Joshua
Trenner

Joshua Trenner,
Auszubildender zum Fachinformatiker für Systemintegration 

Wie läuft Ihre Ausbildung bei Dr. Ausbüttel ab?
Ich lerne hier alle Gepflogenheiten der Systemintegration: von der Vernetzung, Reparatur bis zur Wartung von Rechnern. Das machen mein Betreuer und ich mit einem Ausbildungsplan. Der ist aber nicht in Stein gemeißelt, sondern wir passen ihn individuell an. Je nachdem, was gerade wichtig ist für das Unternehmen oder für mich. Momentan kümmere ich mich primär um unsere Server und die Annahme von Mitarbeiteranfragen am Telefon. Ein wichtiger Teil meiner Ausbildung ist aber auch das tägliche Lernen. Ich habe zum Beispiel einen eigenen Server, wo ich mich austoben kann und mehr Hintergrundwissen in der Technik bekomme. Der Server ist so vom System abgeschnitten, dass ich nichts kaputt machen kann.

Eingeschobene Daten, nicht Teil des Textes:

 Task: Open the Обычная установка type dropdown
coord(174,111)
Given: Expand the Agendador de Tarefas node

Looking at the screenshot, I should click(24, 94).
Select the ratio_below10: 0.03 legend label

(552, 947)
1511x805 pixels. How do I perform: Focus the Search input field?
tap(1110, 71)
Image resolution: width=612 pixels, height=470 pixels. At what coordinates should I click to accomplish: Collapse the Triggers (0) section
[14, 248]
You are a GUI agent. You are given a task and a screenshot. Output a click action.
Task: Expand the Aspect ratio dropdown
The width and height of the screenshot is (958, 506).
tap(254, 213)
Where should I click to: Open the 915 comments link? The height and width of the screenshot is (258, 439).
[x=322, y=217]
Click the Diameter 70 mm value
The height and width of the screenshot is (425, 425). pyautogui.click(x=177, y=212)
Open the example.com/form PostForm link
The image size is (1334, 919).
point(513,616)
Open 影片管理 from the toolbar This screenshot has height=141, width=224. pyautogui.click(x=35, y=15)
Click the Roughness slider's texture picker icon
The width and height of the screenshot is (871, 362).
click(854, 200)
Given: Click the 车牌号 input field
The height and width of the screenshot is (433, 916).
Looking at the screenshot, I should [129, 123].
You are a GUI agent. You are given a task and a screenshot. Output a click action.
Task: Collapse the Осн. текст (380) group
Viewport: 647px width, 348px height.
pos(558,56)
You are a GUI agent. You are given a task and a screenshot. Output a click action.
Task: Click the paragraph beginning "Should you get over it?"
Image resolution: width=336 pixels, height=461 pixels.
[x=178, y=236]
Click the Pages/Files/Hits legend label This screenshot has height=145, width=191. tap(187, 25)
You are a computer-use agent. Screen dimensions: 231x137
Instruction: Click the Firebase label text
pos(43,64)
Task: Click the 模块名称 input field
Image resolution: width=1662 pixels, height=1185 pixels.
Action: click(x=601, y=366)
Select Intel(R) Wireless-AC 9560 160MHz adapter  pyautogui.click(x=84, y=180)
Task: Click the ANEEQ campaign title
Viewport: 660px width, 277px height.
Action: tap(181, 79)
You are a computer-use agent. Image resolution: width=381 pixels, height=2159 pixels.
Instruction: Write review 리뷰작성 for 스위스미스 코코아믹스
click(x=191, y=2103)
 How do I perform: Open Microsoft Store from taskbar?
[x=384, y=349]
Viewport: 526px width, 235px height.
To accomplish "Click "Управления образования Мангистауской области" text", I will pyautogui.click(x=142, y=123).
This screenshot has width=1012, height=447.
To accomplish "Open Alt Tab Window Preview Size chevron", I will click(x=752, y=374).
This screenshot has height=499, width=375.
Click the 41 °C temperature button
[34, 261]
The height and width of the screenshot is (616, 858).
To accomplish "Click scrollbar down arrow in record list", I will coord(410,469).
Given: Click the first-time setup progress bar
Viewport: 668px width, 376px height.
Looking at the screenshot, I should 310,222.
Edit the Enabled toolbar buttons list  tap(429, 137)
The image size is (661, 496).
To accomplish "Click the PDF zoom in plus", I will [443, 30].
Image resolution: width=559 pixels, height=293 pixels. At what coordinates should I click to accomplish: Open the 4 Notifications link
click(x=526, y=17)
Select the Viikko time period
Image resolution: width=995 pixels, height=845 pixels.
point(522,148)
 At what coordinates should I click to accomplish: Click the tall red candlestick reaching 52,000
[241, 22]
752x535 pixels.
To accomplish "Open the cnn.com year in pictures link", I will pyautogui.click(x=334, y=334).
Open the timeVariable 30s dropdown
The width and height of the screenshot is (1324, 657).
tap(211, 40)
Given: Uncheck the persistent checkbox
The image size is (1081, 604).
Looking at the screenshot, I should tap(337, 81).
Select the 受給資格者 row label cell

Das ist schon ein richtiger Vorteil. Und falls ich mal irgendwo feststecke, helfen mir meine Kollegen weiter.

Warum haben Sie sich für Ihre Ausbildung bei Dr. Ausbüttel entschieden?
Ich bin durch einen Bekannten auf Dr. Ausbüttel aufmerksam geworden. Zuvor hatte ich in einem kleinen IT-Unternehmen gejobbt, wollte mich aber weiterentwickeln. Von Dr. Ausbüttel habe ich dann die Möglichkeit bekommen, einen Monat in Form eines Praktikums in das Unternehmen hineinzuschnuppern und zu schauen, ob die Arbeit überhaupt etwas für mich ist. Und ich wollte gerne hierbleiben. Die Arbeitsmoral gefällt mir, die Leute sind freundlich und der Gedanke, dass alle an einem Strang für etwas Gutes ziehen, ist toll.

Und wie war die Einarbeitungszeit?
Anstrengend, weil man am Anfang natürlich viel lernen und sich ins Unternehmen einfinden muss. Aber alle Mitarbeiter hier sind offen und herzlich, sodass es einem leicht fällt. 

Was treibt Sie dabei an, täglich besser zu werden und mehr zu lernen?
Einerseits das Feedback meiner Kollegen, das ich direkt im Arbeitsalltag anwenden kann. Aber auch die regelmäßigen Mitarbeiterbesprechungen geben mir einen Motivationsschub. Dann versammeln sich alle Mitarbeiter von Dr. Ausbüttel und besprechen aktuelle Entwicklungen und Produkte. Wir hören dort auch Feedback von Familien, die auf unsere Produkte angewiesen sind und deren Alltag wir erleichtern. Es ist unglaublich bereichernd zu wissen, dass wir Menschen mit unserer Arbeit so helfen.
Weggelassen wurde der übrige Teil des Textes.